BEGIN Information supplied

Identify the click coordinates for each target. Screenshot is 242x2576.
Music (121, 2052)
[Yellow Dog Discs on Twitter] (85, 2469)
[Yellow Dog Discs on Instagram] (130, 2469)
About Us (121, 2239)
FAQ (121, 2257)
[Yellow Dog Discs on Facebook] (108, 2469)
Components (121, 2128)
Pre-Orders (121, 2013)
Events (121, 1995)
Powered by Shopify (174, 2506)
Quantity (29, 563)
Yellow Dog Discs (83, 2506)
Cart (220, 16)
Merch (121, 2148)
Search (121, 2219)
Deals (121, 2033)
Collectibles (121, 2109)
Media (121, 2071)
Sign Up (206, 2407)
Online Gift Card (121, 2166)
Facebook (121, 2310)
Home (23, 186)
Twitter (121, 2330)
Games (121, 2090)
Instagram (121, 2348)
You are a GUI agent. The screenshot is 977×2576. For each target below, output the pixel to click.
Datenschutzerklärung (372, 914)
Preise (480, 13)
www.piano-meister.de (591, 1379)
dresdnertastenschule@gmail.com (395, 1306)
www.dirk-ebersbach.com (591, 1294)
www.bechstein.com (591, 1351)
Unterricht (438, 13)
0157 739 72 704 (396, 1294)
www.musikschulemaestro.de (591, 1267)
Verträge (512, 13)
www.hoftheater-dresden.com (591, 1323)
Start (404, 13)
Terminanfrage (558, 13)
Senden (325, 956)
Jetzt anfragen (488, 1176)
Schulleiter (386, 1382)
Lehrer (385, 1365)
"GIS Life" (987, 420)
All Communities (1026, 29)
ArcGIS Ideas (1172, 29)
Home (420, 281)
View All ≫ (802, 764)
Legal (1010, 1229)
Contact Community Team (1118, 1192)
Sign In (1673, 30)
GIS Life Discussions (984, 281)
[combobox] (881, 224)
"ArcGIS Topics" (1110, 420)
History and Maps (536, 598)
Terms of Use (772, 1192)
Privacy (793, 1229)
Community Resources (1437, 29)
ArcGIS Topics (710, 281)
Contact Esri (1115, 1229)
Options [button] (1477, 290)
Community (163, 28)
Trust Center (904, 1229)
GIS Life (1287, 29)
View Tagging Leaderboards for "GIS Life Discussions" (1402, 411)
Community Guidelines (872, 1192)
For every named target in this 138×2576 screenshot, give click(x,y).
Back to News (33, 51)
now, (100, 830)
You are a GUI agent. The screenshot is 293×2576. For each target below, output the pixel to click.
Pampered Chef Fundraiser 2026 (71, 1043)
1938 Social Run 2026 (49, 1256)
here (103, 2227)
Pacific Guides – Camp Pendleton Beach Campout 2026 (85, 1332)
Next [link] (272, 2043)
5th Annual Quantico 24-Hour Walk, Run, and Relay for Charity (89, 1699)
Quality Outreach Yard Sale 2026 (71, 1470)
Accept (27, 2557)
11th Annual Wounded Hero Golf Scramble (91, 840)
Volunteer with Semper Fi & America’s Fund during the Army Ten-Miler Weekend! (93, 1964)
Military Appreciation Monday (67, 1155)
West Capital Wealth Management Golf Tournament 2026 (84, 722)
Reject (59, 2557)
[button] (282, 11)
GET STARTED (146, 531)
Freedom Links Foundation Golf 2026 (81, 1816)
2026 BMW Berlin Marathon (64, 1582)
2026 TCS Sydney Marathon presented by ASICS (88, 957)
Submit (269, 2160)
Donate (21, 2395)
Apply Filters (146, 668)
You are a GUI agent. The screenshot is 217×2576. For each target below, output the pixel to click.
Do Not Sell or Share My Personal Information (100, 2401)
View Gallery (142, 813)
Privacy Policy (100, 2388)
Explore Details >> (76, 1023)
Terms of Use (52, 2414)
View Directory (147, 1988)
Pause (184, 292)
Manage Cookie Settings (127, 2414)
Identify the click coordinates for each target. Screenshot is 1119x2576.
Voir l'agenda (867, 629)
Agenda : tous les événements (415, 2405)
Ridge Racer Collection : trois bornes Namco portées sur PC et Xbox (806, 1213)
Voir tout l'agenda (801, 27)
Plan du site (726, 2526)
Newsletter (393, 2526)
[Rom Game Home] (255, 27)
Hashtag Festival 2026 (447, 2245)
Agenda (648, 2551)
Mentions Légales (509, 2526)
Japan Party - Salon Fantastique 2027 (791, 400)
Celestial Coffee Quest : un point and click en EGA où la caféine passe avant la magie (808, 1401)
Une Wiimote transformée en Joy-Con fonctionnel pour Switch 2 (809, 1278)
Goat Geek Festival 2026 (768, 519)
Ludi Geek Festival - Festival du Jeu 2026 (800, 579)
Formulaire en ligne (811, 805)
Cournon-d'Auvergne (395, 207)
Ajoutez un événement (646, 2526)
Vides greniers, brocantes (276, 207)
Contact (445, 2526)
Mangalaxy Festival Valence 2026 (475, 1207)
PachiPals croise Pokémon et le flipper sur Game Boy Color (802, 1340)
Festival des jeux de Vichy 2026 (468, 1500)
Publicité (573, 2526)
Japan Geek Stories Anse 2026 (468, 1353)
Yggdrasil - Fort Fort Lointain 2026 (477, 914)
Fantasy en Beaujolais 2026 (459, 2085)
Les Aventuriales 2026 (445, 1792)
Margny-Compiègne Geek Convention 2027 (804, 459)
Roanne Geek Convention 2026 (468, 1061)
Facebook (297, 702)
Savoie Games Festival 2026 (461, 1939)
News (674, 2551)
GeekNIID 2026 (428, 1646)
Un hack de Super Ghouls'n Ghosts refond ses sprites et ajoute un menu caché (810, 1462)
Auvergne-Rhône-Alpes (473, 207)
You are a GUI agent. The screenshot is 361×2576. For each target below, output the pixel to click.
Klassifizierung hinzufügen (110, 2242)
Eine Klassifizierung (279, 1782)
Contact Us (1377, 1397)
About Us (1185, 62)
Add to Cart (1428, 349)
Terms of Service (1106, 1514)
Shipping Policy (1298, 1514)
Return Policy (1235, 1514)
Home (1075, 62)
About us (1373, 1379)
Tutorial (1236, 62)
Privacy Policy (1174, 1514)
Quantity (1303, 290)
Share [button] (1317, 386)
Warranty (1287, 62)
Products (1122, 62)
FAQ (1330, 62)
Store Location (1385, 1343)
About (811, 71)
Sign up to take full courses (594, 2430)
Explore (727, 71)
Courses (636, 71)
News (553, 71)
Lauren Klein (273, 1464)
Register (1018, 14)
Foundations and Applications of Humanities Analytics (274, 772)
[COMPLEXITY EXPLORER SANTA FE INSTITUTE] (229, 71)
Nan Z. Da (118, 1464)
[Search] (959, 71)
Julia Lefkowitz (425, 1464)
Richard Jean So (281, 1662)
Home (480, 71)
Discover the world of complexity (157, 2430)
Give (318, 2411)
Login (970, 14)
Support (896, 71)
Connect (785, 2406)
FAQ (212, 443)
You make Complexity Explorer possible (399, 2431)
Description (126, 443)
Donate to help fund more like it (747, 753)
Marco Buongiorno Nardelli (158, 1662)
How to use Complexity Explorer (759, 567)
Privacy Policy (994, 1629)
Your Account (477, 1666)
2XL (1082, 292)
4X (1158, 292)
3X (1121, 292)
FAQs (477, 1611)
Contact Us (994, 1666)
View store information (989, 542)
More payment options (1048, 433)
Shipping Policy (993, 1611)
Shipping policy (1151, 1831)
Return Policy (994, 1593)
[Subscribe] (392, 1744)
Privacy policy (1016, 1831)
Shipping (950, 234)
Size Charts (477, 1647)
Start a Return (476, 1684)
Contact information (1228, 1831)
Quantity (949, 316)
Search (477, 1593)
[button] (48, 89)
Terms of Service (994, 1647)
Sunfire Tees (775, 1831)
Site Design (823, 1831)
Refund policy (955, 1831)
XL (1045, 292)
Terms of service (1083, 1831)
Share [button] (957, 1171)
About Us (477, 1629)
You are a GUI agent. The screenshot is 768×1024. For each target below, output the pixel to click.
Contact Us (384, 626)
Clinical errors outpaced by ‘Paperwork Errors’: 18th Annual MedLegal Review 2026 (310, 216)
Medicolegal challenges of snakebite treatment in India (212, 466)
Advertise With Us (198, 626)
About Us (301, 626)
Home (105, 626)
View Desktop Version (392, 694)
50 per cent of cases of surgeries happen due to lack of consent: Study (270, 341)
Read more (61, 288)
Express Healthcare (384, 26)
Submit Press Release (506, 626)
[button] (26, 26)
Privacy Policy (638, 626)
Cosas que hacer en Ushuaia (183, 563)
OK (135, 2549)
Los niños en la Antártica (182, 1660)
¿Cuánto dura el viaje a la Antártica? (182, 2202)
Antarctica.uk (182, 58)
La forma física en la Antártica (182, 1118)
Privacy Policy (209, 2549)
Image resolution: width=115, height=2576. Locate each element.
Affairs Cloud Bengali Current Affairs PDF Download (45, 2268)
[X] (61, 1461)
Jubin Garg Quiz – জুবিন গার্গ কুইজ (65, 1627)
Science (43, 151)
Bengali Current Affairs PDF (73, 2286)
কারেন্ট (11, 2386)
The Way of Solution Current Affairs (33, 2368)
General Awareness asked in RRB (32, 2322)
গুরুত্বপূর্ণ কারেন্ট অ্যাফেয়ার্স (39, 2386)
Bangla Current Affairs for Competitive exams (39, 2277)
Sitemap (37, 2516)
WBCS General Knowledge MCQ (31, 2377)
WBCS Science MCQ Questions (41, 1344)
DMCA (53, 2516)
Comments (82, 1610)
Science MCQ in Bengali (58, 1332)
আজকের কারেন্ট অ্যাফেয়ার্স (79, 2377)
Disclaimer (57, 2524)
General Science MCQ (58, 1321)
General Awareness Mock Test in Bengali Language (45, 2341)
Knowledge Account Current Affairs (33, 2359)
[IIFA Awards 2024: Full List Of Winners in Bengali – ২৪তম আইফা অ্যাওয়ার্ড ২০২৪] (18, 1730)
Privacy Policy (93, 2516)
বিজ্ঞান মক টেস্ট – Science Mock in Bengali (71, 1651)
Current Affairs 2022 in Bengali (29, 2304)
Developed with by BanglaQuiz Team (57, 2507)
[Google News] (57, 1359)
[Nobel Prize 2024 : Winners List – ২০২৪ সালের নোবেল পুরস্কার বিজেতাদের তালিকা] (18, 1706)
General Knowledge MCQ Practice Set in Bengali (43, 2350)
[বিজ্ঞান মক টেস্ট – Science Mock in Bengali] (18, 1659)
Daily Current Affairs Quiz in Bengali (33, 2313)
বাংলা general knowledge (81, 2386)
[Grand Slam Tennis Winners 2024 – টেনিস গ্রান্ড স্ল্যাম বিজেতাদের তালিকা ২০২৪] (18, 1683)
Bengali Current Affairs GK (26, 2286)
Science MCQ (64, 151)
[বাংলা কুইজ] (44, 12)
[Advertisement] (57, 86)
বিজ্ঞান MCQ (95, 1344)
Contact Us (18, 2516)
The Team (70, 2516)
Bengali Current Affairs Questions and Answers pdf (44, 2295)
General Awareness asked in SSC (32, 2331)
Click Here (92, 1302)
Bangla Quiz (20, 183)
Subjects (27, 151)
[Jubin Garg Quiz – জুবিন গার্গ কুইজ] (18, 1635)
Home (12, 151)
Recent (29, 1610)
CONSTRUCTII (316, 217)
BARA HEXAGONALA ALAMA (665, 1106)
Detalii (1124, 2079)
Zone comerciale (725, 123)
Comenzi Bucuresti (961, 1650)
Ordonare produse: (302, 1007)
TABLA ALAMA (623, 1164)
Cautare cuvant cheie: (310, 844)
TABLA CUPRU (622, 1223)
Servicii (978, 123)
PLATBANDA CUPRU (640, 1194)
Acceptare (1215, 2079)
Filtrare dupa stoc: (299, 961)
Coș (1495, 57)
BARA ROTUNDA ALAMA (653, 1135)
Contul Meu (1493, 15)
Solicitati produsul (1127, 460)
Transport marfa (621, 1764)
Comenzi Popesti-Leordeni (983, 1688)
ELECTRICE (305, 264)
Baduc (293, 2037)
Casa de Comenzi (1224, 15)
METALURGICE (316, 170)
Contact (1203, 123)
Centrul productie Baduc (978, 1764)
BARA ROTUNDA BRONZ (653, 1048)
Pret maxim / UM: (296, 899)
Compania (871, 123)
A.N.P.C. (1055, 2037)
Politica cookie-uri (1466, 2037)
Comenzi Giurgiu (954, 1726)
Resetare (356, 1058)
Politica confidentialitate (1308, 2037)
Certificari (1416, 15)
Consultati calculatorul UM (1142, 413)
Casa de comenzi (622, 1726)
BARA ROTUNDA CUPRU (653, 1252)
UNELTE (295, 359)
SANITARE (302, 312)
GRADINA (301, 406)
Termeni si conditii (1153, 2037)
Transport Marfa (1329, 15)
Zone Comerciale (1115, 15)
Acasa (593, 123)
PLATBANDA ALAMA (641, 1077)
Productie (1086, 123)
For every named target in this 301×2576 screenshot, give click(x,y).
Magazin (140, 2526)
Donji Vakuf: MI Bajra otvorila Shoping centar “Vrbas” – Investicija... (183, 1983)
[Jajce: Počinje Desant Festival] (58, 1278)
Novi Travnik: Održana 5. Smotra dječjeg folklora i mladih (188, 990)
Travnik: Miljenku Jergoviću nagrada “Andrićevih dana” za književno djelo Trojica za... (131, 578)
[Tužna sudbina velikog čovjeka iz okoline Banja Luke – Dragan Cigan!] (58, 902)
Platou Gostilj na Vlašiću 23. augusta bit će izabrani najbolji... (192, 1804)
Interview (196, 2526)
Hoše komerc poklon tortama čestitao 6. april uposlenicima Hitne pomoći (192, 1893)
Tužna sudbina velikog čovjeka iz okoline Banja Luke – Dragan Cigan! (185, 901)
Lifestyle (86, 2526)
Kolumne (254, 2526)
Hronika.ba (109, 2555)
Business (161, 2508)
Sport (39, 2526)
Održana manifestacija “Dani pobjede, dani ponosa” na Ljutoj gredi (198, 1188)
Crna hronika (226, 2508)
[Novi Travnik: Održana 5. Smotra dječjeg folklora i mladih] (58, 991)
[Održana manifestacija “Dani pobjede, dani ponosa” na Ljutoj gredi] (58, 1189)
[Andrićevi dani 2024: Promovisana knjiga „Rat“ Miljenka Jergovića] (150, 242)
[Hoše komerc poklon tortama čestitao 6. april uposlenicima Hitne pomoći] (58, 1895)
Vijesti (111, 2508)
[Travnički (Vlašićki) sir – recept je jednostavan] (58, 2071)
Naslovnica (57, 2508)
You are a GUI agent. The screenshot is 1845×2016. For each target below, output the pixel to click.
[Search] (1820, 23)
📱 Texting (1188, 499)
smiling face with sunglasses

END Information supplied

**Task details:**
Looking at the data above, write out exactly the lines that start at the one containing "Military Appreciation Monday (67, 1155)" and end at the one containing "Mentions Légales (509, 2526)"; include both and nothing beyond.

**Response:**
Military Appreciation Monday (67, 1155)
West Capital Wealth Management Golf Tournament 2026 (84, 722)
Reject (59, 2557)
[button] (282, 11)
GET STARTED (146, 531)
Freedom Links Foundation Golf 2026 (81, 1816)
2026 BMW Berlin Marathon (64, 1582)
2026 TCS Sydney Marathon presented by ASICS (88, 957)
Submit (269, 2160)
Donate (21, 2395)
Apply Filters (146, 668)
You are a GUI agent. The screenshot is 217×2576. For each target below, output the pixel to click.
Do Not Sell or Share My Personal Information (100, 2401)
View Gallery (142, 813)
Privacy Policy (100, 2388)
Explore Details >> (76, 1023)
Terms of Use (52, 2414)
View Directory (147, 1988)
Pause (184, 292)
Manage Cookie Settings (127, 2414)
Identify the click coordinates for each target. Screenshot is 1119x2576.
Voir l'agenda (867, 629)
Agenda : tous les événements (415, 2405)
Ridge Racer Collection : trois bornes Namco portées sur PC et Xbox (806, 1213)
Voir tout l'agenda (801, 27)
Plan du site (726, 2526)
Newsletter (393, 2526)
[Rom Game Home] (255, 27)
Hashtag Festival 2026 (447, 2245)
Agenda (648, 2551)
Mentions Légales (509, 2526)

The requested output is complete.